Directions for this task ->
Copy the lines of the listing below word for word, from the line containing "Цены на топливо (354, 2030)" through the line containing "Спецтехника (510, 1843)", including both.

=== Data for the task ===

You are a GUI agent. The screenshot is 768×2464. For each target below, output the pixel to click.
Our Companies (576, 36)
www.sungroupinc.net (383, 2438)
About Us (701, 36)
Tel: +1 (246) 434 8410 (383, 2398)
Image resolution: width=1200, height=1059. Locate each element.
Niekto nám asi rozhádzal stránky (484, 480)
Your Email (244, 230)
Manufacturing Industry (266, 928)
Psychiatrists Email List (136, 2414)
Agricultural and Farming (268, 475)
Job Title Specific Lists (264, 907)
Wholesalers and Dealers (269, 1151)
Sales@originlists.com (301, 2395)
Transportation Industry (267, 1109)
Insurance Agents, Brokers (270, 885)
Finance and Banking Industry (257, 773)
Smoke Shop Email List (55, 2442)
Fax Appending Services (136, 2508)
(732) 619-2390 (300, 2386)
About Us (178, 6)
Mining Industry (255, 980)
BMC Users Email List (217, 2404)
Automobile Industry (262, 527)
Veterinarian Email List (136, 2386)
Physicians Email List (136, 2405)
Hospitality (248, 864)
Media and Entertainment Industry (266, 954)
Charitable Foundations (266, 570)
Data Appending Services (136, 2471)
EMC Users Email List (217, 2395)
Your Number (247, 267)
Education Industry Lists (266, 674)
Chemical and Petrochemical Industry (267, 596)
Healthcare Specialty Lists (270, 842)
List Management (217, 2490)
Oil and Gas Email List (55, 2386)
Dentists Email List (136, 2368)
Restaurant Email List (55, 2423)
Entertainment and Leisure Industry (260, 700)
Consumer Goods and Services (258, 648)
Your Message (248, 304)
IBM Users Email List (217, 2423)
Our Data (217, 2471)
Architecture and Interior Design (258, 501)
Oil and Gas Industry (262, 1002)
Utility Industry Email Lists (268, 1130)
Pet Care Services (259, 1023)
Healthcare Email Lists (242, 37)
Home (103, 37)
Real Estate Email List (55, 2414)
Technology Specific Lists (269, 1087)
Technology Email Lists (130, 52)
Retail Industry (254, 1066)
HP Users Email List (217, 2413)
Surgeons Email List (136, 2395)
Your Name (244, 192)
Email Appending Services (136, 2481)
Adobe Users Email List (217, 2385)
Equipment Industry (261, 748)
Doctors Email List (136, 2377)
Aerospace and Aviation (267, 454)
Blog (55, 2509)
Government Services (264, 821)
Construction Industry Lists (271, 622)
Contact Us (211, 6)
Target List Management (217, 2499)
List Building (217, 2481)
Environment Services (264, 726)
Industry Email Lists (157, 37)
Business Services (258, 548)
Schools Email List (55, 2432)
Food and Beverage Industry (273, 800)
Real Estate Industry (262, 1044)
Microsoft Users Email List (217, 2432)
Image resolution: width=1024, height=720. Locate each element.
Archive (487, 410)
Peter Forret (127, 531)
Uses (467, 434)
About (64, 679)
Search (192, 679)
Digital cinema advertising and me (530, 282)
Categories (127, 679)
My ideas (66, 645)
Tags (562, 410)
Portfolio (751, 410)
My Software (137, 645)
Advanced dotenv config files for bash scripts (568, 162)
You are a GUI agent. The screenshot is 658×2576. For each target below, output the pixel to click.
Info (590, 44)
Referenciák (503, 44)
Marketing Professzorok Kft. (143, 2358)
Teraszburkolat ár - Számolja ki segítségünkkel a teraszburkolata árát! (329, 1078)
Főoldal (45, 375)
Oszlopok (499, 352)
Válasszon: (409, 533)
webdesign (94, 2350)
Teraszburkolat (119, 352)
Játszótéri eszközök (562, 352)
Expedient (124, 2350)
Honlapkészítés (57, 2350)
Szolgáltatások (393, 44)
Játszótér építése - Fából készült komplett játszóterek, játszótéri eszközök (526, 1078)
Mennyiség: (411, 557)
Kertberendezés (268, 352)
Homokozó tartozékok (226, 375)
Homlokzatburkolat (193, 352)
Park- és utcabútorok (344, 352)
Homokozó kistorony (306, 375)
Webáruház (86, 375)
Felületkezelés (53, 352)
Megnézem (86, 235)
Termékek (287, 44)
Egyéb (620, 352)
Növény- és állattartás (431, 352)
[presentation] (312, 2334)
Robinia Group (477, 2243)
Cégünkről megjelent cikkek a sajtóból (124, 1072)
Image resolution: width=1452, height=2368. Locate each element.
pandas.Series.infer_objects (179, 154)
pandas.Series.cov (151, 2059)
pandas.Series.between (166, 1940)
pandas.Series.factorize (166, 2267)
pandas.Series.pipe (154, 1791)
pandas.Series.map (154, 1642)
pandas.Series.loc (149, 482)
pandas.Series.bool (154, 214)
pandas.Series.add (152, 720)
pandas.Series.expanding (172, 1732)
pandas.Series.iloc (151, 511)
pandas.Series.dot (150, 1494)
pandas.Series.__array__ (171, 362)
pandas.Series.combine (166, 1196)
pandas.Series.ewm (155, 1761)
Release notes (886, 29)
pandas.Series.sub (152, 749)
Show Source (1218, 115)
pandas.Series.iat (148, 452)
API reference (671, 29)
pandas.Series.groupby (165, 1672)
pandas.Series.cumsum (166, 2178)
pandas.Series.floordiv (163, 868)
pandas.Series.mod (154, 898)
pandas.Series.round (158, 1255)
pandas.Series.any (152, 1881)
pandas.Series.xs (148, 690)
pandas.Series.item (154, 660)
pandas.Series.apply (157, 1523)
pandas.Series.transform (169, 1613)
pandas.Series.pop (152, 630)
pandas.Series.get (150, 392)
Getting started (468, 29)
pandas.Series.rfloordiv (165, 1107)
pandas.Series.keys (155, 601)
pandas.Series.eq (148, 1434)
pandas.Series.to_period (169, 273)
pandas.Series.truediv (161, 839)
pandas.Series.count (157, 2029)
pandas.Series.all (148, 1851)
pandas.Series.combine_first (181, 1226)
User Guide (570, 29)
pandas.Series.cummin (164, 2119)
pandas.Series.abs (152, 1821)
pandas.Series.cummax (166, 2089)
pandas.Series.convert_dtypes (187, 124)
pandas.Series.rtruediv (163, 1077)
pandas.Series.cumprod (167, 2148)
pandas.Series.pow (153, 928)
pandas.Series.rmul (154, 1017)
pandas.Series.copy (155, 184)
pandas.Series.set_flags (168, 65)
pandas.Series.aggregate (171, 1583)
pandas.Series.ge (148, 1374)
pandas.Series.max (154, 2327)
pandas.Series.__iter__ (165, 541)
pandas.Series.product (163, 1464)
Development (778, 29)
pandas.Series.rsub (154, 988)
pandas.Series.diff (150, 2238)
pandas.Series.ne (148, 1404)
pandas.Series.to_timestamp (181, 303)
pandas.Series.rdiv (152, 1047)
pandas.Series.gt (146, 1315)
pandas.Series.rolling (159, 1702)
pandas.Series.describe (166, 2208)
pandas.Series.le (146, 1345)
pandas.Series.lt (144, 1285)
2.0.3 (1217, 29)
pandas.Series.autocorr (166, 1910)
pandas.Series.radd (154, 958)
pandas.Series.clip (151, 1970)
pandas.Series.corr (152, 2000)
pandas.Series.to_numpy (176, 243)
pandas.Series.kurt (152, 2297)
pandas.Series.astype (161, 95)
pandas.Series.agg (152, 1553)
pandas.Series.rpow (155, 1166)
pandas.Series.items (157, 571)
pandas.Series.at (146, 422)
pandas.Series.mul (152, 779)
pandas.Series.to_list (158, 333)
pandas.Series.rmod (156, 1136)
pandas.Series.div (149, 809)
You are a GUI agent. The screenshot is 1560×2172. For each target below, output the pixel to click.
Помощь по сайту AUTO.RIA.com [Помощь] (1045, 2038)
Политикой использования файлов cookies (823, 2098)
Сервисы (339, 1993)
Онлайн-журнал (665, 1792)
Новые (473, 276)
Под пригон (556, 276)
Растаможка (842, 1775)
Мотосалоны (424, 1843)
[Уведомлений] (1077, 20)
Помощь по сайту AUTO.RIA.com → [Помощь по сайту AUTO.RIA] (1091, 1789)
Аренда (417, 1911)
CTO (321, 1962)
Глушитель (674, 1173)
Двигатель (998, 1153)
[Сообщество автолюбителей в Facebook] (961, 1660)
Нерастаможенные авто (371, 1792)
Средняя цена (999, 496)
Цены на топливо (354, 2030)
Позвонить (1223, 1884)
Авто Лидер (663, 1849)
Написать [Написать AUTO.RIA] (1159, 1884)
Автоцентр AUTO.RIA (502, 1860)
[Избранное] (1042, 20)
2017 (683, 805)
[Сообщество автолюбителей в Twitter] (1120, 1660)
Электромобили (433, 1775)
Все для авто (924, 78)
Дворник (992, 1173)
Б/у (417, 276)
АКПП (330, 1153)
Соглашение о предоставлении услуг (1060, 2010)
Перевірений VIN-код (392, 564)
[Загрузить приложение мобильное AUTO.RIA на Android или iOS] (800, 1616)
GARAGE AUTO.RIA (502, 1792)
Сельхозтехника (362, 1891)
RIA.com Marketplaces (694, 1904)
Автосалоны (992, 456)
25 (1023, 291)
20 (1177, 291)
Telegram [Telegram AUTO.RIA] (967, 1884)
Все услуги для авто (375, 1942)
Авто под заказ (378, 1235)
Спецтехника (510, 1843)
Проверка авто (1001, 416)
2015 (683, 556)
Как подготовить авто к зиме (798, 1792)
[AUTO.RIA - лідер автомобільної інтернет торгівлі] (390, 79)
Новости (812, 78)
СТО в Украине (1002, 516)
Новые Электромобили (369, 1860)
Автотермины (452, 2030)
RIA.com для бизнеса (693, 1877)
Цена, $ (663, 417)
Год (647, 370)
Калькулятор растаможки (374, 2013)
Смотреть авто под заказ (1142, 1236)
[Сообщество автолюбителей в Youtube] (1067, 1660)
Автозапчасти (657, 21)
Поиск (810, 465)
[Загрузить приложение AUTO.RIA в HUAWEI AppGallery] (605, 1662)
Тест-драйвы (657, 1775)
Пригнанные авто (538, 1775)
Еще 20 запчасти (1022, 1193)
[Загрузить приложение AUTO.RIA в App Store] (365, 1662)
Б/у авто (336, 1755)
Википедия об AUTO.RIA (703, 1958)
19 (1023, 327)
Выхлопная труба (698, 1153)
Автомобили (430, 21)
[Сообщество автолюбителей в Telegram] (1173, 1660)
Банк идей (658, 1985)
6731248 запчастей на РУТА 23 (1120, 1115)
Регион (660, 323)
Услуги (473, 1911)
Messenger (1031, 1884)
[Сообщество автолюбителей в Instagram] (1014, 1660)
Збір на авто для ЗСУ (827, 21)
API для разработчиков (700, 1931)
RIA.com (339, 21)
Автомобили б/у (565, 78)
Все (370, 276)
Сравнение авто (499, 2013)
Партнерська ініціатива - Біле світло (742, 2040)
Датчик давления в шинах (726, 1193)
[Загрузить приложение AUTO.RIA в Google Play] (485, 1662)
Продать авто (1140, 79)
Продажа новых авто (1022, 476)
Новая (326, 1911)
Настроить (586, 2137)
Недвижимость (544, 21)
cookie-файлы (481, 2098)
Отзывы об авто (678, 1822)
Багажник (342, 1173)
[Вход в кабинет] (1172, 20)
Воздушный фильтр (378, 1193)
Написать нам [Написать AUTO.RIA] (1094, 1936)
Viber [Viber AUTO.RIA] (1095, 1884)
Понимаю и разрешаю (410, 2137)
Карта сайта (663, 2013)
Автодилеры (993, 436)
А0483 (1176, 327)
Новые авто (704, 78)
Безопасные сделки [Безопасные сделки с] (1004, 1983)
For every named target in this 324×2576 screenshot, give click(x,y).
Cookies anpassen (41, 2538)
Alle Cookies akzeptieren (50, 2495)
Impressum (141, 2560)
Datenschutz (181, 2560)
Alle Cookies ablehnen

===

In response ->
Цены на топливо (354, 2030)
Позвонить (1223, 1884)
Авто Лидер (663, 1849)
Написать [Написать AUTO.RIA] (1159, 1884)
Автоцентр AUTO.RIA (502, 1860)
[Избранное] (1042, 20)
2017 (683, 805)
[Сообщество автолюбителей в Twitter] (1120, 1660)
Электромобили (433, 1775)
Все для авто (924, 78)
Дворник (992, 1173)
Б/у (417, 276)
АКПП (330, 1153)
Соглашение о предоставлении услуг (1060, 2010)
Перевірений VIN-код (392, 564)
[Загрузить приложение мобильное AUTO.RIA на Android или iOS] (800, 1616)
GARAGE AUTO.RIA (502, 1792)
Сельхозтехника (362, 1891)
RIA.com Marketplaces (694, 1904)
Автосалоны (992, 456)
25 (1023, 291)
20 (1177, 291)
Telegram [Telegram AUTO.RIA] (967, 1884)
Все услуги для авто (375, 1942)
Авто под заказ (378, 1235)
Спецтехника (510, 1843)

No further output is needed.